Торжественно ползла по Петербургу колесница, окруженная принцами крови, сановниками и генералами. А в далеком Севастополе напевали, оглядываясь, удалую солдатскую песню:

Царь на Меньшика серчал,

И в ту пору захворал

На одном смотру.

И отправился на небо,

Видно, в нем была потреба, —

И давно пора!

Россия не сводила глаз с Севастополя. Князя Меншикова сменил князь Горчаков. Высокопреосвященный Иннокентий архиепископ Херсонский и Таврический обещал в своих проповедях: «Много еще прольется слез и крови…»

Солдаты и матросы стояли насмерть — шел шестой месяц обороны города. Адмирал Нахимов каждый день объезжал позиции. Приободрял раненых. Воодушевлял усталых. Перебирал в памяти минувшие полгода и до боли остро чувствовал, как страстная любовь к ставшим ближе детей родных севастопольцам заполняет все его существо. На Малаховом кургане вспомнил Корнилова, боевого командира, друга. Не в пример царю, не о себе — о России подумал в последние свои минуты Корнилов. «Отстаивайте же Севастополь!» — сказал на смертном одре. Нахимов долго стоял недвижно, смотрел на мерцавшее невдалеке море. Обернулся, сказал окружавшим свое привычное: «Будем стоять. Без Севастополя у России на Черном море флота нет…» Затянутыми в перчатку пальцами смахнул — от ветра, что ли? — навернувшуюся слезу.

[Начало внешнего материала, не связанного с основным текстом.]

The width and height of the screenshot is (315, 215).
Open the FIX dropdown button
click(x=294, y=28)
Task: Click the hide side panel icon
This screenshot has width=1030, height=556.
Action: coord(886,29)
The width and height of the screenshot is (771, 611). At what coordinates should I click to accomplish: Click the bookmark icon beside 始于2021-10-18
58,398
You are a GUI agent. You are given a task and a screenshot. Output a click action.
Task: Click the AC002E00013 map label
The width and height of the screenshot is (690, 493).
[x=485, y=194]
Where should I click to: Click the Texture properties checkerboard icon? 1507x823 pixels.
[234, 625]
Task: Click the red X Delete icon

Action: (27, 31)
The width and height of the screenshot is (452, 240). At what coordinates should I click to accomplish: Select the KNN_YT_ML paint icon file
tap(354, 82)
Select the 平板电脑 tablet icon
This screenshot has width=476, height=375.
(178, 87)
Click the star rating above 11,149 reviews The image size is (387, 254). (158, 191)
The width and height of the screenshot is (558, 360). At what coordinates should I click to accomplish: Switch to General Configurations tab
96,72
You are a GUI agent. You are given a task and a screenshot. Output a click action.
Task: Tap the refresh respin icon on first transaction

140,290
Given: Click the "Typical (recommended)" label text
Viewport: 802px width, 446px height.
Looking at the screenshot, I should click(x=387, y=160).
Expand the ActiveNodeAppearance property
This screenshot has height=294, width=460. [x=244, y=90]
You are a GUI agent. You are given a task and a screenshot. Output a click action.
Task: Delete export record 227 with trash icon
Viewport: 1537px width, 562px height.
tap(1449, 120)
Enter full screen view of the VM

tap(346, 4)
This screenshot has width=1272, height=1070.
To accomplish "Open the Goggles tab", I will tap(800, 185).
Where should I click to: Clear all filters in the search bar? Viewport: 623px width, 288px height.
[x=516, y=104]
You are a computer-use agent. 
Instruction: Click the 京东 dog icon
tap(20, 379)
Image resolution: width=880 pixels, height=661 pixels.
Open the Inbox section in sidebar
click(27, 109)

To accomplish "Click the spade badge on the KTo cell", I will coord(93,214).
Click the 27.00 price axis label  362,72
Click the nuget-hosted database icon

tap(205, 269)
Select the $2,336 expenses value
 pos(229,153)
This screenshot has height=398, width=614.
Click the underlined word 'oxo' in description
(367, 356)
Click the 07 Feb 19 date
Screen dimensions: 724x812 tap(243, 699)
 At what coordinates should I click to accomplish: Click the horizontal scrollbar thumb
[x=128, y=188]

Суровым выдался в России февраль 1855 года. Но сквозь метели и вьюги прорывался уже неуловимо пахнувший весной ветер. Россия жила надеждой, ждала перемен.

…2 февраля был рядовой, будничный день, необычный разве только своей неповторимостью, как и всякий день, уходящий навсегда в прошлое.

2 февраля 1855 года в имении «Приятная долина» Бахмутского уезда Екатеринославской губернии родился Всеволод Гаршин.